Quando chegou, disse aos bailarinos: "A CNB não é nem o Bolshoi, nem a Ópera de Paris... nem o Ballet Gulbenkian. Tem que ser uma coisa diferente. Os bons exemplos são aqueles dos quais retiramos alguma coisa e não aqueles que copiamos." É com este objectivo que quer transformar a CNB. "Um dos meus grandes objectivos é conseguir fazer a internacionalização da companhia. Se o conseguir, é porque já tenho o resto do trabalho feito."

Interessa-lhe um modelo mais próximo de companhias de reportório como o Ballet da Lorena ou de Lyon, que convidaram coreógrafos como Lia Rodrigues, Jérôme Bel ou Paulo Ribeiro para trabalhar com os seus elencos. "É preciso construir programas apelativos. Muitas companhias perderam-se porque não se entrosaram com outras mais pequenas e com outros coreógrafos que estão a trabalhar e para quem estas casas são importantes."

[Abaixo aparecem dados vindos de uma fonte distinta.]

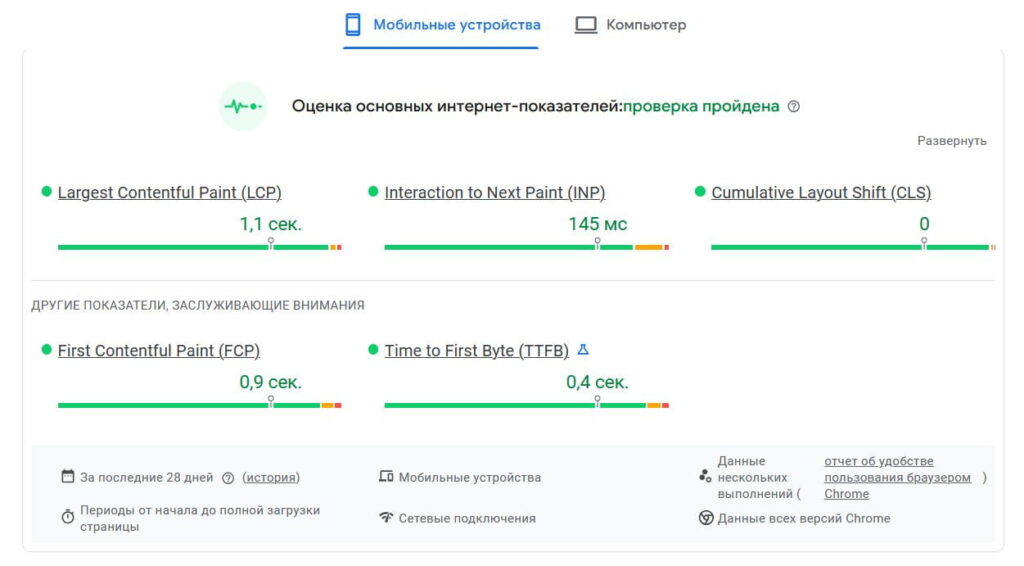Open the First Contentful Paint (FCP) link
This screenshot has width=1024, height=566.
(158, 351)
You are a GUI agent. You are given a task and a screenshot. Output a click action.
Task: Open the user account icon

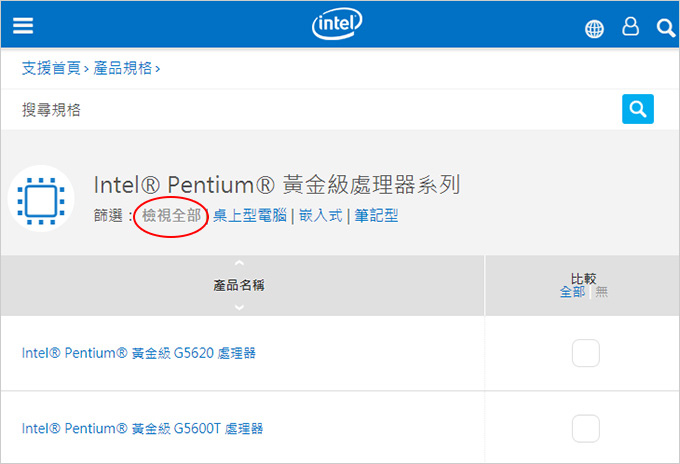pyautogui.click(x=630, y=26)

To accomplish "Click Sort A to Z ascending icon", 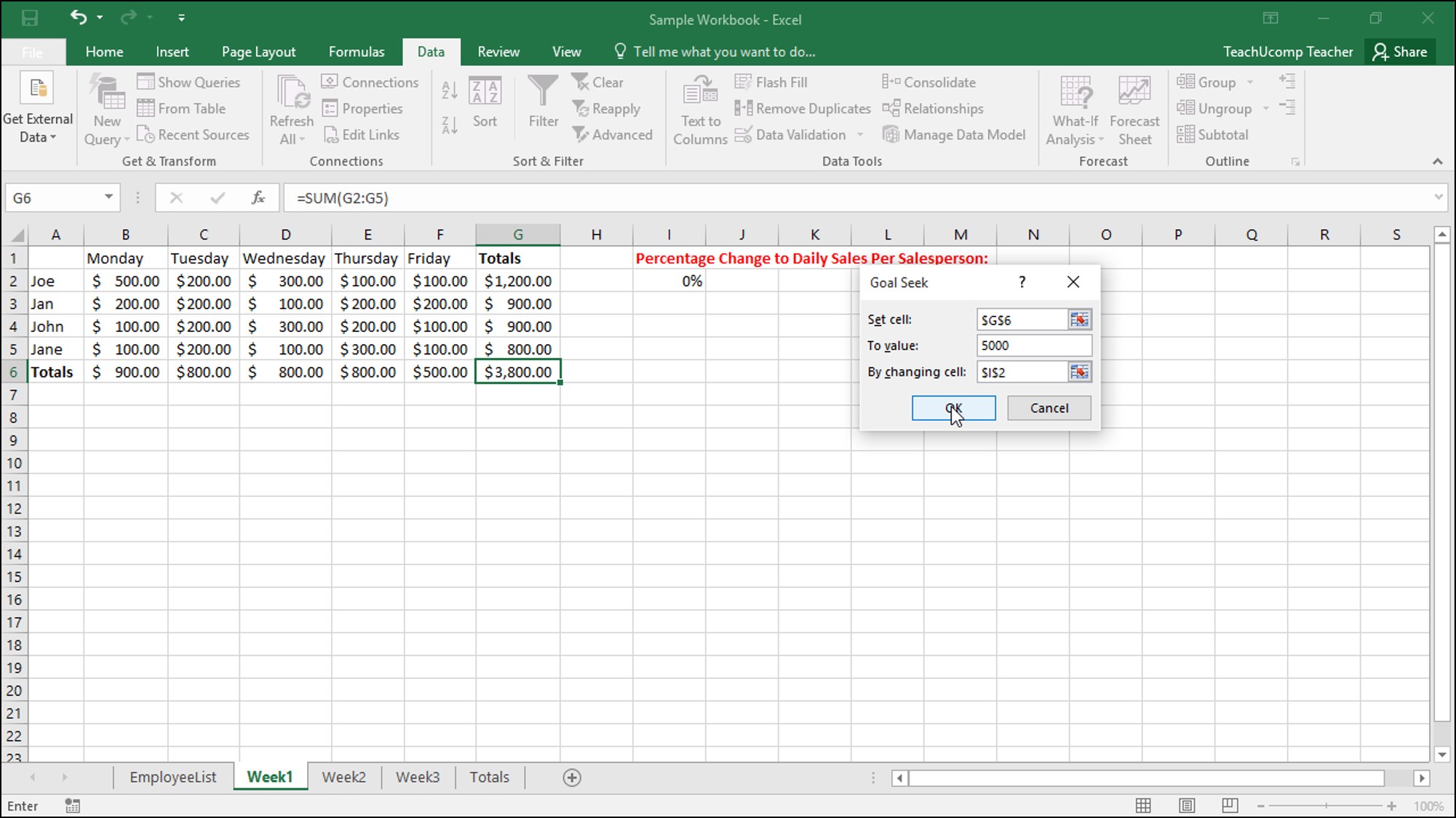I will point(448,89).
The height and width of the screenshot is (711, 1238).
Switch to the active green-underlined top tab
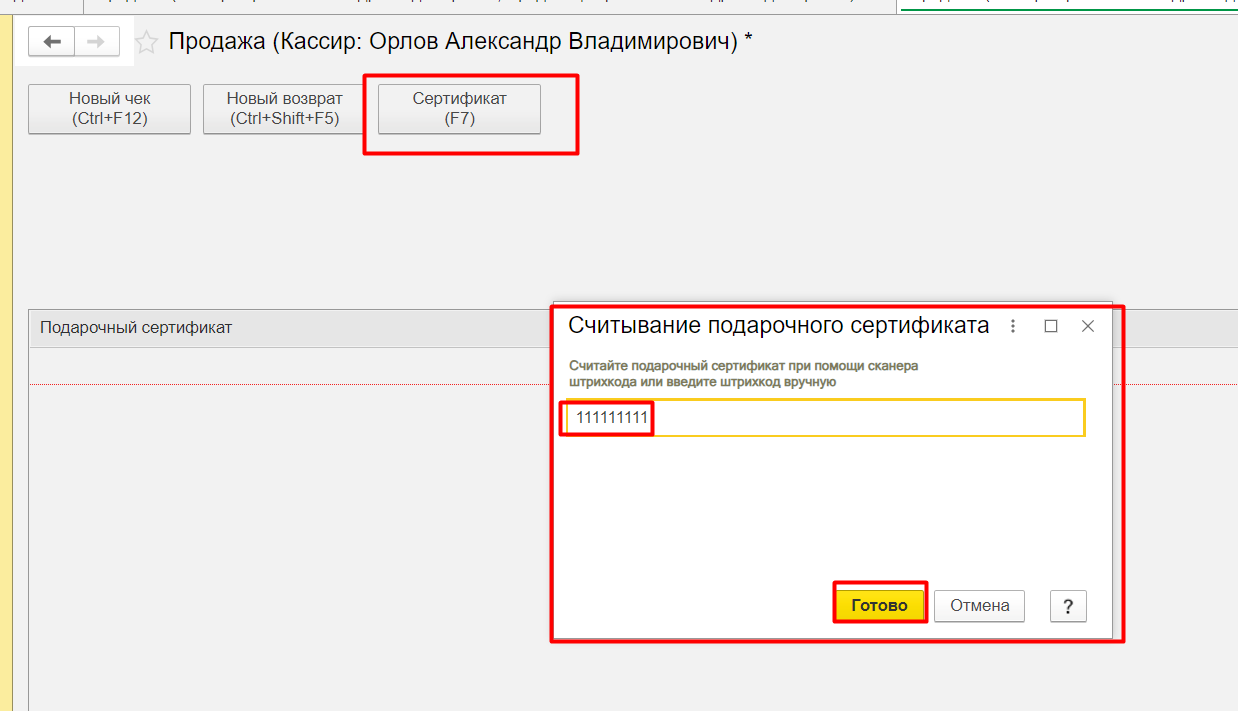tap(1066, 5)
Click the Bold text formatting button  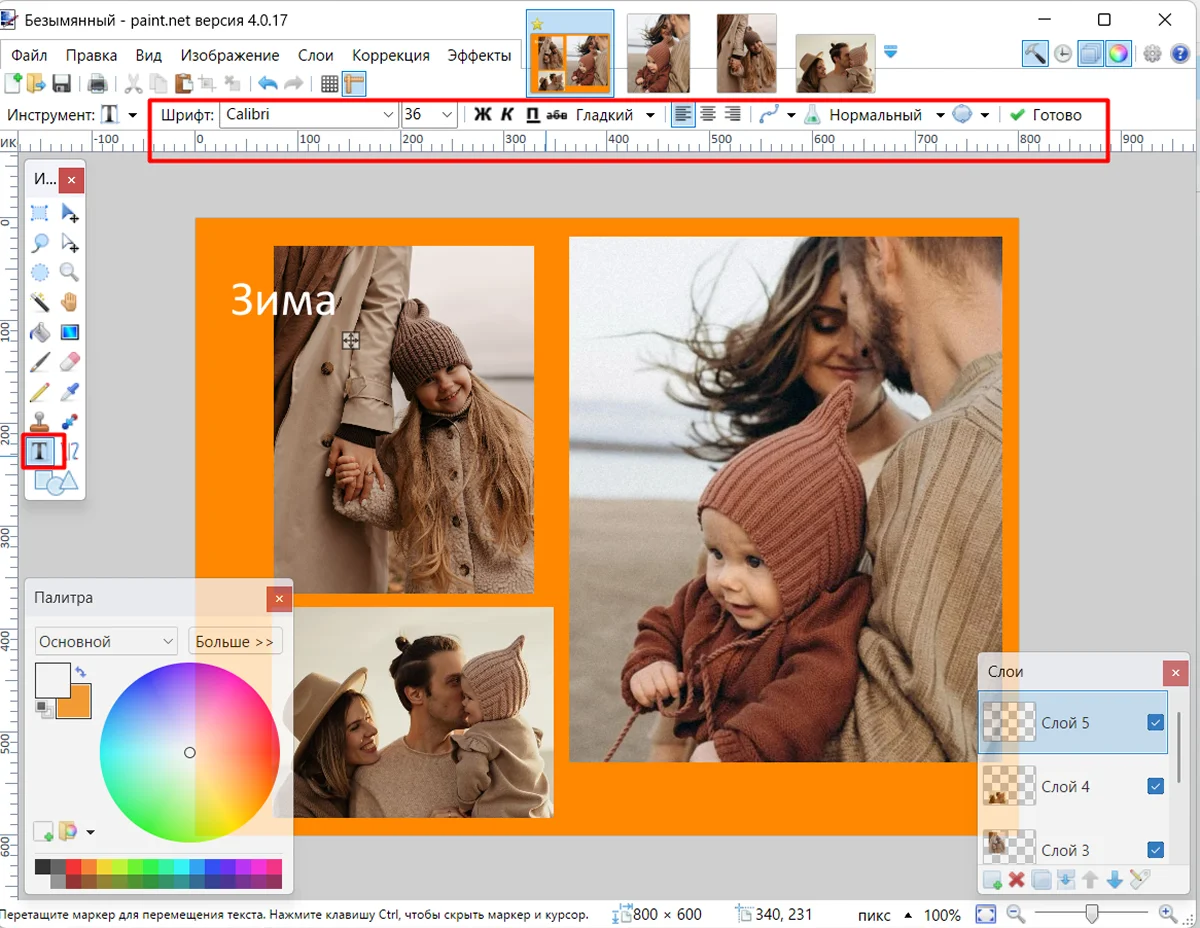click(482, 115)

A experiência de programadora no CCB deu-lhe uma endurance que não tinha há dez anos. A definição é sua e quer tê-la reflectida na programação. Em Fevereiro vamos poder ver a CNB a fazer Romeu e Julieta, de John Cranko - "as pessoas devem ter acesso aos grandes clássicos da humanidade" - e, no dia mundial da dança, 29 de Abril, um programa especial que envolverá nove coreógrafos portugueses. Chamar-se-á Uma Coisa em Forma de assim, a partir do poema de Alexandre O"Neill, e terá o elenco da CNB em solos, duos ou trios assinados por Vasco Wellenkamp, Olga Roriz, Clara Andermatt, Rui Horta, Rui Lopes Graça, Francisco Camacho, Benvindo Fonseca, Paulo Ribeiro e Madalena Vitorino. "Interessa-me que a companhia tenha um reportório que seja único. Não é com coreógrafos continuamente feitos nos outros sítios que o conseguimos", assume.

Em Maio, veremos uma peça de noite inteira feita por Olga Roriz, "a coreógrafa que melhor conhece a companhia". Em Junho será mês de digressão nacional.

O futuro passa ainda por Anne Teresa de Keersmaeker, que regressará para coreografar a CNB, na sequência da experiência de 1998, com The Lisbon Piece, encomenda da primeira direcção Salavisa-Taveira, num projecto que quer ter Lisboa como palco. "Quero envolver a CNB com os outros espaços da cidade, quero estar nos festivais." Em cima da mesa está ainda a reabilitação do Teatro Camões, no Parque das Nações, onde a CNB é residente, como "teatro da dança". "Gosto deste híbrido", e, mesmo sem orçamento, diz estar de portas abertas para a construção de um projecto que seja de todos.